# Help please!



## corrine025 (Feb 20, 2014)

I am making my first liquid soap, or at least trying to.  It has been cooking for 3 hours.  I used a lye calculator and used

6oz water
3oz KOH
15.9oz oils

I did use plam kernal oil flakes as one of my oils so would my water ever really test clear?  how do I test this soap?


----------



## 100%Natural (Feb 20, 2014)

Before I can really check your recipe for correct amounts I need more information about which oils you used and how much of each of those oils.

Depending on which oils you used your soap may never test clear.  Testing clear is something some soapers feel is a must.  Testing clear simply means that all of the fats in the oils have been saponified and this is quite often due to an excess of KOH.  

In order to test your LS you either need a PH meter or use some Phenolphthalein drops.  Testing clear does not mean your soap is a low PH.


----------



## Susie (Feb 20, 2014)

What 100% Natural said.  To test pH, you need a meter or Phenolphthalein.
We need to know the whole recipe to know if that is the correct amount of KOH to the oils used.  

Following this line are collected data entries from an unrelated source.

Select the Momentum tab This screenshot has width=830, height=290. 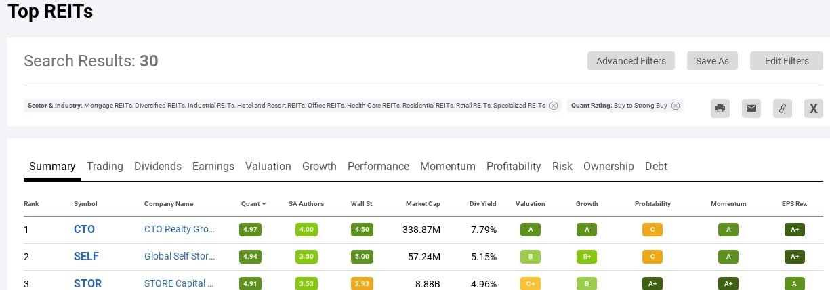coord(447,166)
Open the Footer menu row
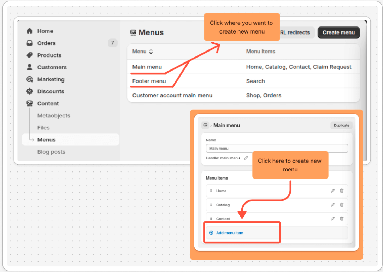Screen dimensions: 383x272 pyautogui.click(x=149, y=81)
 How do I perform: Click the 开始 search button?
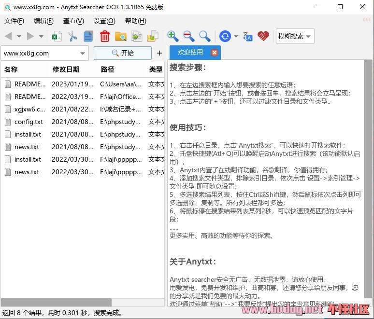point(123,53)
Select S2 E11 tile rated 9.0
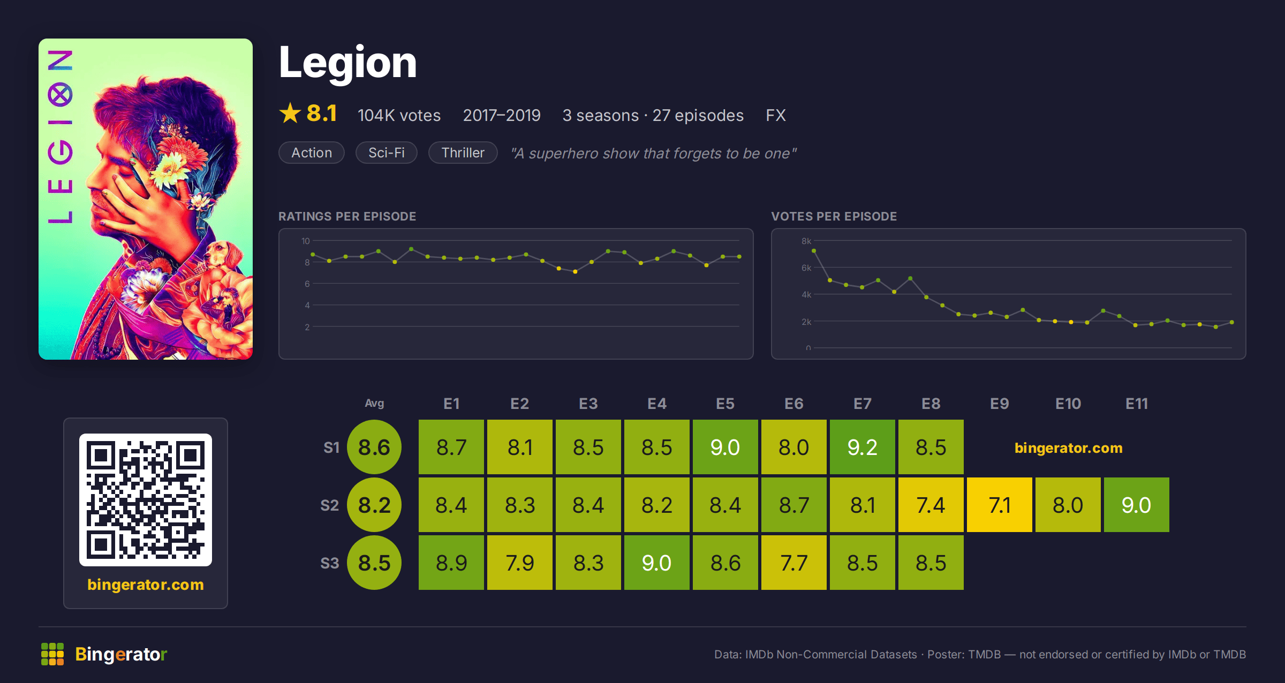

However, just general info:  To test liquid soap, you take 1oz soap paste out and mix with 2 oz very hot or boiling water.  Mix until it is completely dissolved.  Then see if you can read through the resultant liquid.  That will check for unsaponified oils.


----------



## lady-of-4 (Feb 20, 2014)

Pretty much what everyone says.  Get some phenol-p drops and test that way.  Light pink is ok,  since soap is alkaline to begin with,  but bright fuchsia is not good. Use borax or citric acid in your dilution water to neutralize.


----------



## corrine025 (Feb 21, 2014)

Ok thanks guys


----------



## corrine025 (Feb 21, 2014)

How do I determine how much citric acid to add?


----------



## lady-of-4 (Feb 21, 2014)

Run your batch through the Summer Bee Meadow calculator online.  It will tell you what you need. But,  my opinion,  you need no more than an ounce by weight


----------



## FGOriold (Feb 21, 2014)

You cannot calculate how much citric acid you will need until you know the PH of your diluted soap.  If find that 5g/50 ounces paste will reduce the Ph about .5


----------



## lady-of-4 (Feb 21, 2014)

FGOriold,  how are you getting that low of a pH for soap when it's natrually alkaline at around 9?  5 is acidic. 
And yes you can adjust the pH without know exactly what it is.  Most calculations I know of are based on the size of batch,  not exact pH.  Catherine Failor,  Summer Bee, and even the Soap Maker 3 program,  all base the amount of neutralizer needed,  by batch size. Not pH number.


----------



## corrine025 (Feb 21, 2014)

Im gonna do one more liquid soap batch after this one and try something different but I think I like cold process soap making ALOT better lol


----------



## FGOriold (Feb 21, 2014)

lady-of-4 said:


> FGOriold,  how are you getting that low of a pH for soap when it's natrually alkaline at around 9?  5 is acidic.
> And yes you can adjust the pH without know exactly what it is.  Most calculations I know of are based on the size of batch,  not exact pH.  Catherine Failor,  Summer Bee, and even the Soap Maker 3 program,  all base the amount of neutralizer needed,  by batch size. Not pH number.



.5 not 5 -  It reduces it by .5 so if my soap starts out at a ph of 9.7, that amount will reduce it to 9.2.  Sorry if that was not made clear.  I personally would never use citric acid without knowing the exact PH number no matter what the calculators indicate.


----------